Soldiers in Company D, 2nd Battalion, 87th Infantry Regiment, 3rd Brigade Combat Team, 10th Mountain Division work hard every day to seek out and stop the enemy in Southern Wardak. When they return to their home at Combat Outpost Carwile, they have the chance to relax and even have some fun.
COP Carwile is strategically located at the southernmost point of the infantry battalion's area of operations in Wardak.
"Our mission here is to secure the population and support the government, as well as secure our main supply route," said Army 1st Sgt. Dewayne Blackmon, Company D first sergeant.
According to Soldiers, life at Carwile can be difficult with the operational tempo and frequent attacks targeting the COP. However, their living conditions have improved immensely during the past year.
Soldiers have a dining facility that serves three hot meals a day, hot showers and heated rooms to live in. Unlike many COPs, Carwile even has a laundry service and a tailor to fix their uniforms.
"When we first got here we showered once a month," said Army Spc. Joshua Gabbard, Headquarters and Headquarters Company. "Now, I definitely feel cleaner and more at home."
Aside from improved living conditions, Carwile also has two buildings that provide Morale Welfare and Recreation opportunities.
"Soldiers have stuff to do." said Staff Sgt. Dave Gardner, COP Mayor. "They can go to the MWR and keep in contact with their families."
The MWR provides Soldiers with a way to relax, contact home and even enroll in online college courses. One building contains computers with internet and phones to call home. The other houses a theater with television and seating.
"It's nice to come back here and get on the internet and talk to your parents, and just get a break from all of it," Gabbard said.
Living conditions were not always good for troops from Company D, however. When Soldiers first arrived nearly a year ago, Carwile was only large enough to hold a platoon. Safety and amenities for residents were both scarce.
"When we got here there were two tents and two B huts, and no real force protection," Gardner said.

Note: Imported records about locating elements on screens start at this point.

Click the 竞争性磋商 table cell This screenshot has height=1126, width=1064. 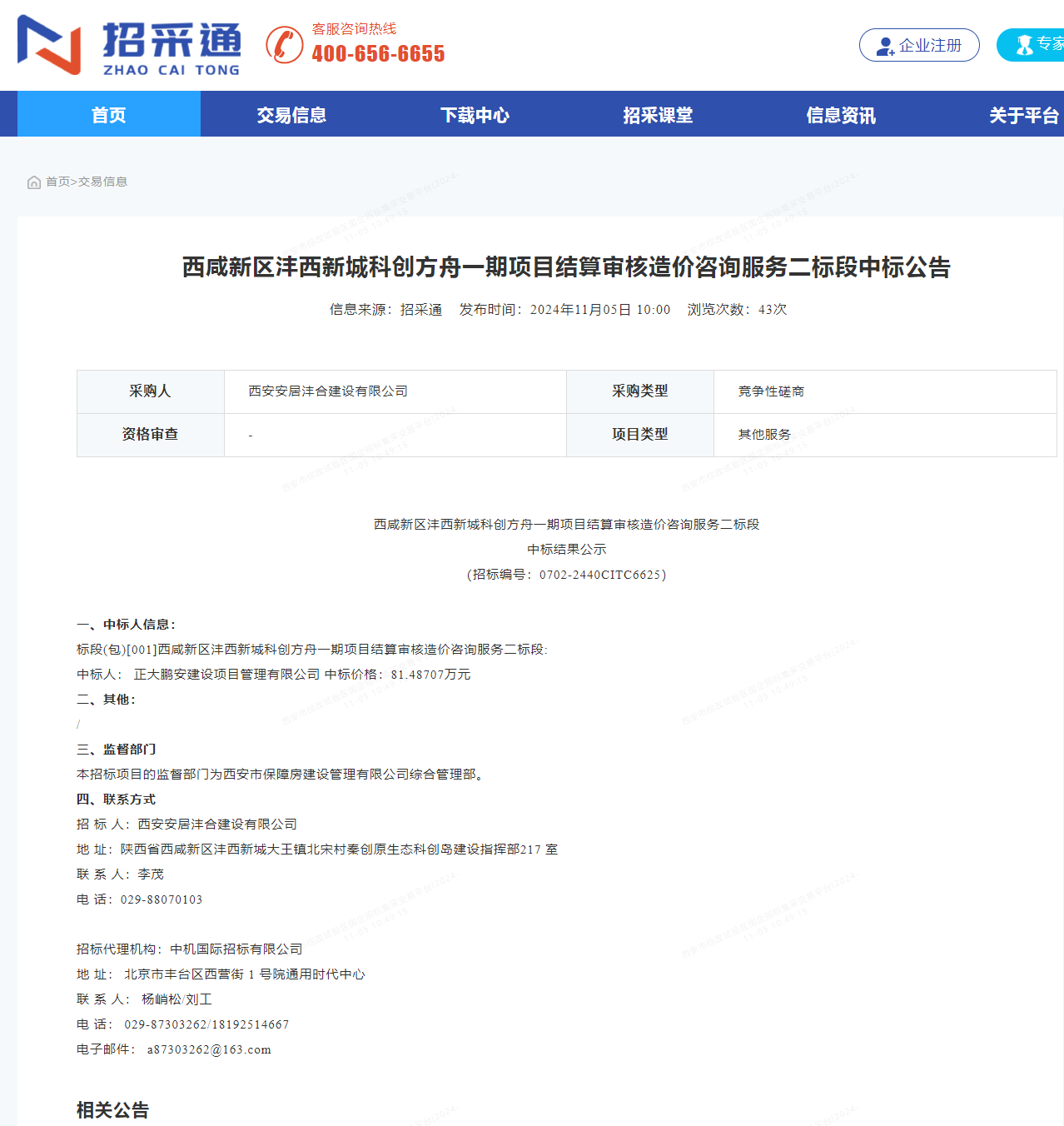click(x=771, y=391)
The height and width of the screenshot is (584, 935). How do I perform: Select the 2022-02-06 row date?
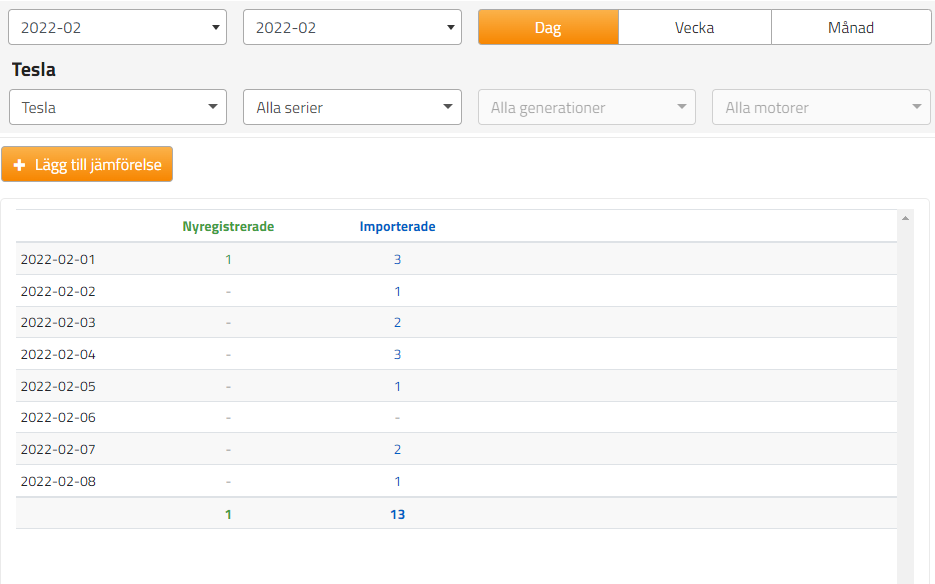click(x=58, y=418)
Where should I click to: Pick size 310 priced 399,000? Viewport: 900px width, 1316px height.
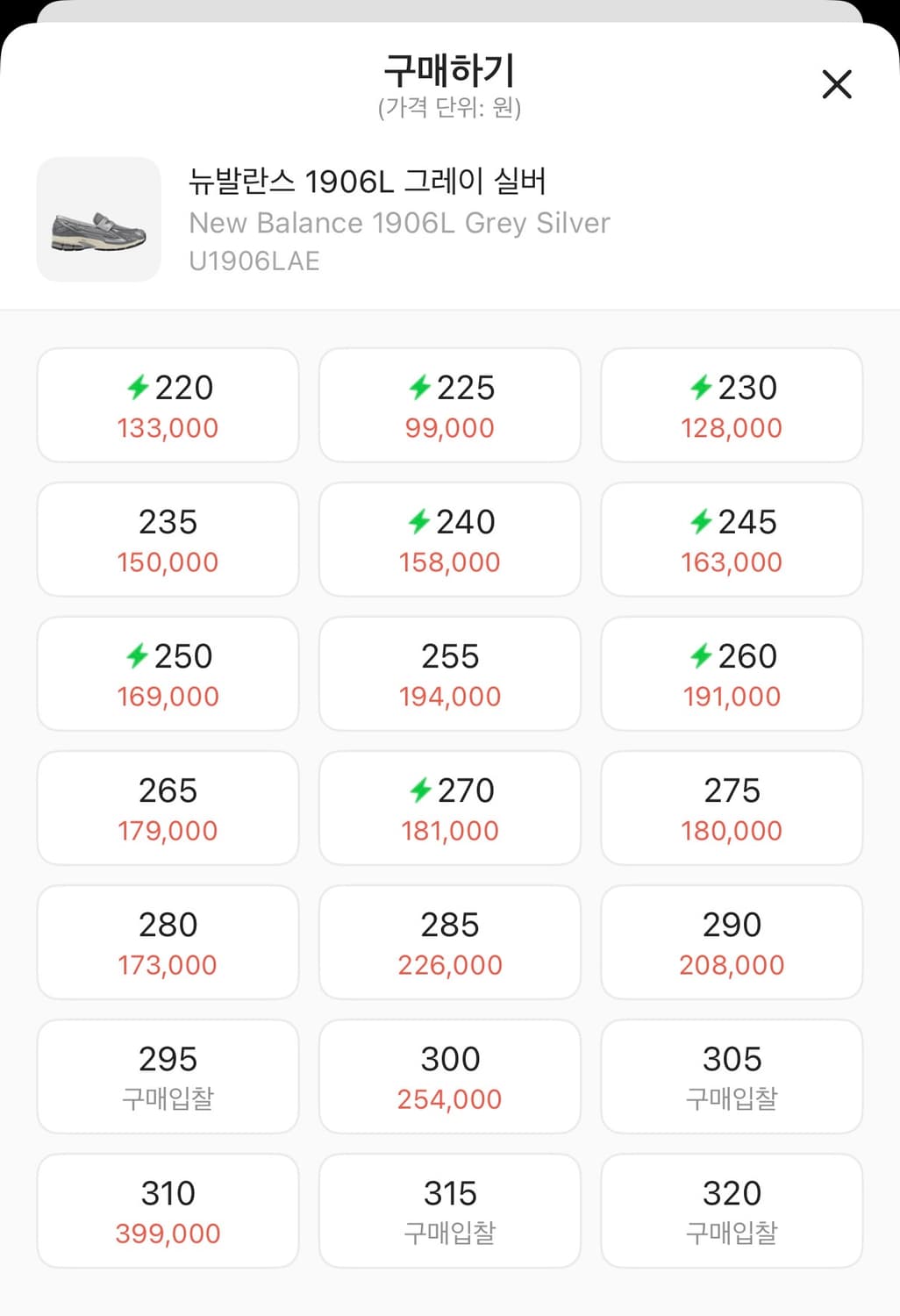[x=168, y=1211]
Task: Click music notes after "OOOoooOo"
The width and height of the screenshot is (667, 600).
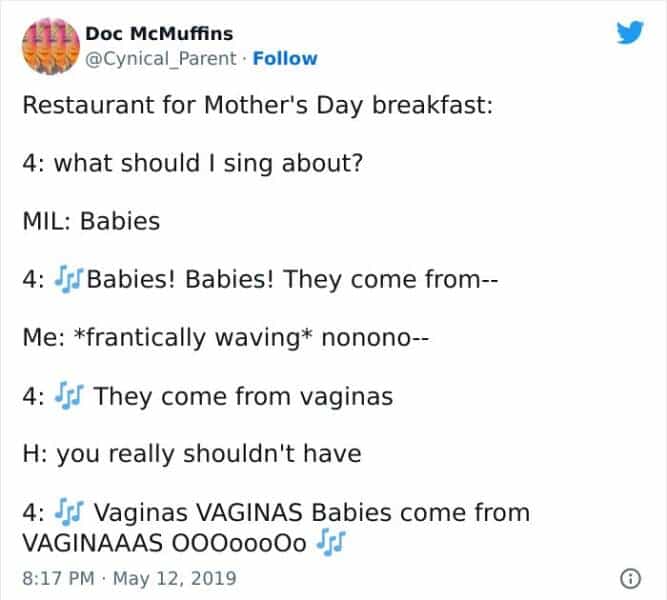Action: [331, 542]
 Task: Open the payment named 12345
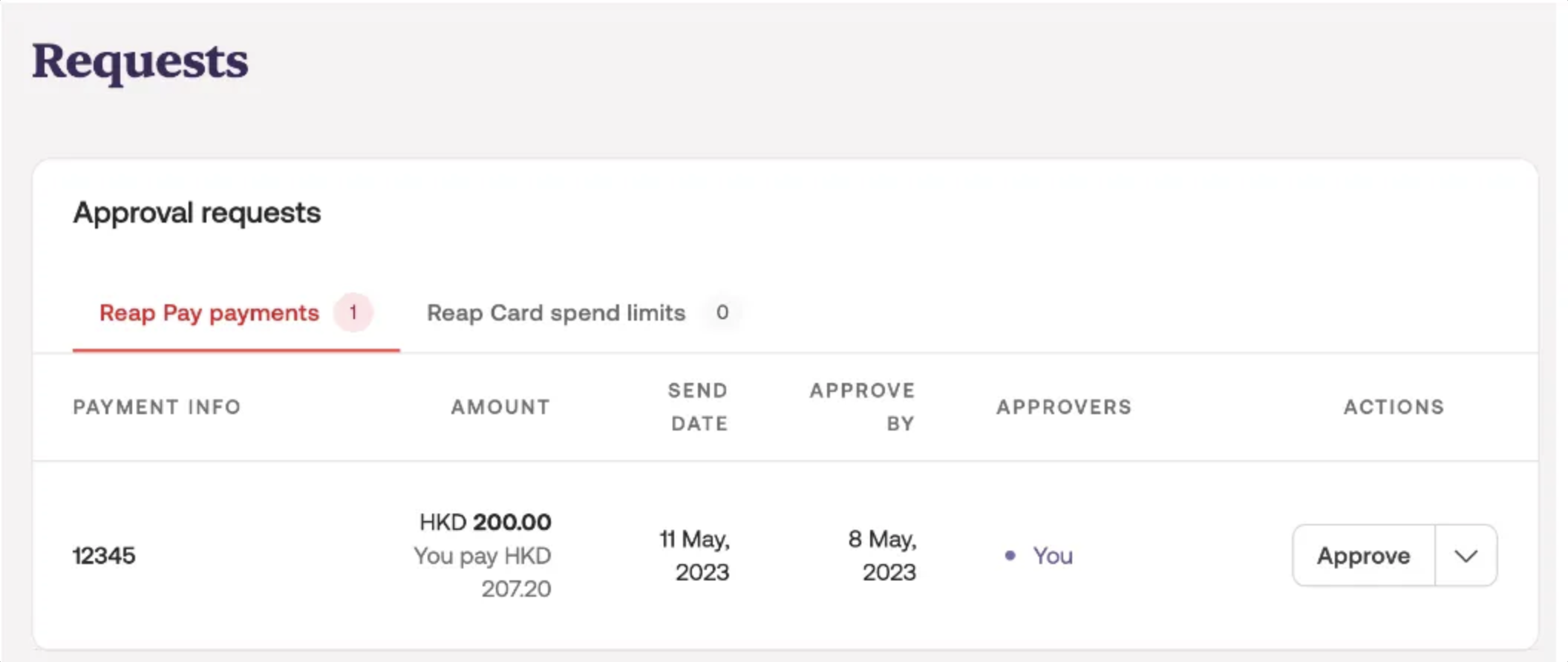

The safety provisions for Soldiers who resided at Carwile have changed drastically during the past year.
"One of the first things we did when we got here was set up a better perimeter," Gardner said.
The perimeter is surrounded by large, dirt-filled walls called "hescoes" and razor wire to keep insurgents out while providing protection against enemy attacks. Various guard towers along the perimeter with Soldiers and Afghan security guards provide constant overwatch of the COP and surrounding areas.
A more recent improvement in security is the Rapid Aerostat Initial Deployment camera. With the RAID camera, an improvement made in early August, Soldiers can observe activity of surrounding areas more effectively than with the natural eye, which helps keep attacks on the COP down.
Other improvements include a Helicopter Landing Zone, a gun line and a larger fuel station just outside the COP.
"This is definitely an improvement for Soldiers living out here," said Gardner.
The improvements made to Carwile not only help keep Soldiers safe and morale up, but helps provide Afghan locals with jobs. Soldiers contract local workers to build and work on the COP. However, the location of Carwile makes it difficult to find locals willing to do the work.
"The biggest problem is the logistics of getting stuff down here," Gardner said. "The roads are dangerous and no one wants to drive down here.
"We have had challenges, and daunting as they were, the men have adapted well," Blackmon said. "It's a credit to the men and women who serve here."